Dia mengatakan pesawat tanpa awak Turki Bayraktar memainkan "peran yang penting" dalam kemenangan Azerbaijan di Karabakh.
Menawarkan kesejahteraan kepada Armenia, Aliyev mengatakan pihaknya siap untuk memulai kerja sama baru dengan Yerevan demi perdamaian abadi di wilayah tersebut.
"Jika pemerintah Armenia menarik kesimpulan yang benar dari perang dan melihat ke masa depan dengan melepaskan klaim tak berdasarnya, maka mereka dapat mengambil posisi di blok ini," kata Aliyev, merujuk pada blok regional tersebut.

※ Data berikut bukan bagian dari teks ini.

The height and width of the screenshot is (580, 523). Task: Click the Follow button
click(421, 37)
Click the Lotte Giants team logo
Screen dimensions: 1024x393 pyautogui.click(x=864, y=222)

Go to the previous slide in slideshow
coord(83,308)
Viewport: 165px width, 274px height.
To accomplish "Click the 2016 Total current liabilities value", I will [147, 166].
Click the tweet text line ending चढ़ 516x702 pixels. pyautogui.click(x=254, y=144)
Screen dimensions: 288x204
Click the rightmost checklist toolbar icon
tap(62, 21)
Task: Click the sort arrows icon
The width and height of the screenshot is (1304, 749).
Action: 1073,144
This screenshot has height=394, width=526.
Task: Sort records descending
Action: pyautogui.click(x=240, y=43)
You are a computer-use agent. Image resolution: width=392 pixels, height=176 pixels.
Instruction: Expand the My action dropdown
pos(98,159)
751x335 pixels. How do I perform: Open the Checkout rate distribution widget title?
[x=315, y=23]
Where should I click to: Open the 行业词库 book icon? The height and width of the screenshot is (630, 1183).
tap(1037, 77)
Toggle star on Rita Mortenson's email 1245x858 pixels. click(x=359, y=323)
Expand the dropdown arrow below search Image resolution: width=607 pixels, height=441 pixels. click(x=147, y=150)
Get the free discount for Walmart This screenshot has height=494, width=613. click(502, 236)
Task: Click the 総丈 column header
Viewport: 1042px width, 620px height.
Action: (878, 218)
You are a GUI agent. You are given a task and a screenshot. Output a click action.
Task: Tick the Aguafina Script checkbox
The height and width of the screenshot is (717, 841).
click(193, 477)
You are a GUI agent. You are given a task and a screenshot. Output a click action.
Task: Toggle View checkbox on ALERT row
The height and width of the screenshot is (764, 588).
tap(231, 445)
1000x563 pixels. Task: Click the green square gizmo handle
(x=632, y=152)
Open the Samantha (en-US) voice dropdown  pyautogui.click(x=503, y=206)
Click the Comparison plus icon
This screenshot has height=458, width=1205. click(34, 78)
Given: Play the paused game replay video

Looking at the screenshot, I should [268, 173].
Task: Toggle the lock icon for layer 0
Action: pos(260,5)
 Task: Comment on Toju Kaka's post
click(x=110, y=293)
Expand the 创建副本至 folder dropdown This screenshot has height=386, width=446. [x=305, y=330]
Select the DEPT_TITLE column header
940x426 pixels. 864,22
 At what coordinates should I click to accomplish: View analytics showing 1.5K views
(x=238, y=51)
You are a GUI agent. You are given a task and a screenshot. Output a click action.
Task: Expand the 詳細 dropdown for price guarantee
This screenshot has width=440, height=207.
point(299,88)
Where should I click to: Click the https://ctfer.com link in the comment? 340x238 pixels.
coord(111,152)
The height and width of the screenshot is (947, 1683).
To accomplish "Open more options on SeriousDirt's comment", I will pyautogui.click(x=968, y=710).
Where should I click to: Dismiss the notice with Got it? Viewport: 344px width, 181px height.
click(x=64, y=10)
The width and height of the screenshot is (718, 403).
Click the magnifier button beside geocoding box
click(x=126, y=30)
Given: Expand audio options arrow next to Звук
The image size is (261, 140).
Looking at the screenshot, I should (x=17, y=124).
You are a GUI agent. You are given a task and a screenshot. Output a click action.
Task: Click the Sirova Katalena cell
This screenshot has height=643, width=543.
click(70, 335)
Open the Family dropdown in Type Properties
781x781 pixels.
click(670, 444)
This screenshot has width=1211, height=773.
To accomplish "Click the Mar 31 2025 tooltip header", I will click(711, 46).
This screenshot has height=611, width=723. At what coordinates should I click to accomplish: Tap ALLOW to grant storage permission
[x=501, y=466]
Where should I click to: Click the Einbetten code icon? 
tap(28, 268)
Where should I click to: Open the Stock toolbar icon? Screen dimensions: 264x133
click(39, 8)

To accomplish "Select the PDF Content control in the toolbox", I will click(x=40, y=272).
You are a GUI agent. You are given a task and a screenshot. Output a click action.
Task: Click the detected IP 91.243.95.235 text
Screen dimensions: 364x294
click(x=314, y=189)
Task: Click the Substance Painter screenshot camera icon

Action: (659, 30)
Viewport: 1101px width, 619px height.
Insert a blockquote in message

Aliyev mengatakan dirinya akan bepergian dengan Erdogan di jalan raya yang dibangun Turki ke daerah Shusha, sebuah kota di Karabakh, setelah proyek diselesaikan.
Turki dan Azerbaijan menandatangani sejumlah perjanjian di bidang transportasi, komunikasi, dan pembebasan visa.
Masalah Karabakh
Hubungan antara bekas republik Soviet tegang sejak 1991 ketika militer Armenia menduduki Nagorno-Karabakh, juga dikenal sebagai Karabakh Atas, wilayah yang diakui sebagai bagian dari Azerbaijan, dan tujuh wilayah yang berdekatan lainnya. Ketika bentrokan baru meletus pada akhir September, Azerbaijan membebaskan beberapa kota dan hampir 300 pemukiman dan desa dari pendudukan Armenia.
Kedua negara menandatangani perjanjian yang ditengahi Rusia pada 10 November untuk mengakhiri pertempuran dan bekerja menuju resolusi yang komprehensif. Gencatan senjata dipandang sebagai kemenangan bagi Azerbaijan dan kekalahan bagi Armenia, yang pasukannya telah ditarik sesuai dengan kesepakatan gencatan senjata.